Он бы охотно отпустил ее, если бы это излечило ее печаль. Но он знал, что она не излечится, и она это знала. Поэтому она осталась, и два месяца он прожил в страшных муках рядом с женщиной, которую любил больше самой жизни. Абсурд происходящего ужасал его.
Ася, подобно огромному чужому городу, влекла его к себе, но оставалась недоступной. Он следовал за ней по лабиринту улочек и наивно надеялся, что когда-нибудь обретет свое счастье, что они наконец встретятся, обнимут друг друга, соединятся. Но без ее искреннего согласия этому заветному соединению не произойти никогда. Даже в постели она оказалась самым трудным из текстов, которые он когда-либо пытался прочесть, набором противоречащих друг другу символов. Она требовала от него полного внимания – как стихотворение, но ответным участливым взглядом не вознаграждала. Часто она просто издевалась над ним, как однажды в Москве: тогда он часами просиживал рядом с ее кроватью в бледно-зеленой санаторной палате. Вместо благодарности она вслух поинтересовалась, не будет ли он скоро сидеть у «одного красного генерала, глядя на него заискивающим взглядом»[95]
. И тут же еще раз громче щелкнула хлыстом:– Ну, если он будет так же глуп, как Райх, и не вышвырнет тебя.
Райх стоически сносил присутствие Беньямина, понимая, что Ася играет с ним, как кошка с беззащитной мышью, прежде чем съесть ее заживо. Райх даже жалел его и давал ему дружеские советы. В конце концов, оба они были участниками одной и той же битвы.
– Если бы ты посещал партийные собрания в Берлине, то нашел бы там много женщин, похожих на Асю, – настоящие огонь-бабы, – говорил Райх.
Беньямин не понимал, как можно быть таким недалеким. В любви невозможно заменить одно тело другим. Он мог бы влюбиться еще в миллион женщин, но это уже была бы не Ася, так же как Ася – это не Юла. Но его, конечно, волновало то, что каждая представительница противоположного пола – это еще и Женщина вообще, образчик платоновской формы.
Уезжая из Москвы, с потрепанным чемоданом на коленях, с мокрыми глазами, с болью в сжимающемся сердце, он решил, что чувственная любовь – это что-то несбыточное, во всяком случае для него. Если он и научился чему-нибудь за последние несколько лет, так это тому, что нужно перестать стремиться к обладанию, – это бессмысленно. Желание непременно утолить страсть к женщине тоже обусловлено устаревшим буржуазным чувством собственничества. Его желание обладать Асей – или Юлой – реакционно. Теперь главное для него – писать.
Долгие годы он не мог выбрать между двумя на первый взгляд противоположными полюсами – эстетикой и политикой. Он преклонялся перед такими писателями, как Гёте и Пруст, которые были для него воплощением эстетического начала, потом стал склоняться к взглядам, исповедуемым Асей, – к партийной позиции.
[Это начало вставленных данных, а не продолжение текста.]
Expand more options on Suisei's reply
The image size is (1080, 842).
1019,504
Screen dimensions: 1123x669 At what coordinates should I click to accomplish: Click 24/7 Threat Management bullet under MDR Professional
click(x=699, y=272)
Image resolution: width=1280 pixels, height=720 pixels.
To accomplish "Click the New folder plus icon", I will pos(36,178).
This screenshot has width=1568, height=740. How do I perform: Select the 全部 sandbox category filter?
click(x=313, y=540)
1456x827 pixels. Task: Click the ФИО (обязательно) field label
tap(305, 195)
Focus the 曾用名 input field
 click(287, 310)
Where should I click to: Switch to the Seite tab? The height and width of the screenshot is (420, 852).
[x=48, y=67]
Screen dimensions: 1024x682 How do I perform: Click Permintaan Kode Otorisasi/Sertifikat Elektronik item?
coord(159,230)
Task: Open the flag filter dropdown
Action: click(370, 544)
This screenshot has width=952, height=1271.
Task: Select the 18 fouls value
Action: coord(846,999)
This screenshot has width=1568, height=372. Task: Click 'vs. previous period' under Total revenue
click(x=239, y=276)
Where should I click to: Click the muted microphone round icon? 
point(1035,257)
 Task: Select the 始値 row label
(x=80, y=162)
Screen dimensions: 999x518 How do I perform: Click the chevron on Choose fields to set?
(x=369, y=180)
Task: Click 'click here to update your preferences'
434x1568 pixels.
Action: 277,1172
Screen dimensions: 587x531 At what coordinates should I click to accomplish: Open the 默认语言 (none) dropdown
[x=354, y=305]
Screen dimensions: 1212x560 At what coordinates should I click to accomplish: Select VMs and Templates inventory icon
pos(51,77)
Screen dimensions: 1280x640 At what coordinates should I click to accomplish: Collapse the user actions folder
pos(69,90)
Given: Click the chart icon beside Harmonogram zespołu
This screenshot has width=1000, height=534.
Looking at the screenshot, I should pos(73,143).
Сейчас же, в предгорьях Пиренеев, на этой границе, наводящей на него ужас, он знал, что если выживет в этой войне, то будет стоять за то, что искусство будущего может найти новую жизнь только в сближении эстетического и политического.
Он заснул в раздумьях о том, каким может стать это искусство будущего. Почему-то ему было ясно, что привычная форма чтения скоро перестанет существовать. И произведения искусства обречены в силу самой своей воспроизводимости. Можно ли ценить то, что умножается до бесконечности? Кроме того, нельзя отрицать огромное влияние кино и фотографии: так все годы существования Третьего рейха образы кинематографии оказывали невероятное воздействие на массы. Гитлеровская пропагандистка Лени Рифеншталь создала нечто совершенно нереальное, но обладающее чудовищной силой: без нее и ей подобных фюрер не впечатался бы так прочно в общественное сознание.
Беньямин думал о будущем, когда на Западе капитал завладеет киноиндустрией до такой степени, что каждый образ станет продуктом, а каждый фильм будет сопровождаться целым ассортиментом новых изделий. Такие люди, как Сесил Демилль[97]
, будут управлять производством одежды, мебели, архитектурой, устройством семьи, любовными отношениями, художественными, музыкальными и даже литературными вкусами. Ими – Хозяевами Образа – будет определяться мораль. В конечном счете реальность будет считаться существующей, только если она отображена на пленке. Люди будут зарабатывать деньги, чтобы камера запечатлела их жизнь, а успешным тебя признают, только если изображение на твоем частном экранчике будет соответствовать некоему неуловимому образцу. Границы между искусством и жизнью сотрутся, и задача императора (премьер-министра, президента или короля) будет заключаться в определении разницы между ними, но и его (или ее) мышление будет настолько зависеть от кинематографических образов, что никто не будет знать, чему верить. Онтологический кризис будет принимать самые ошеломительные формы.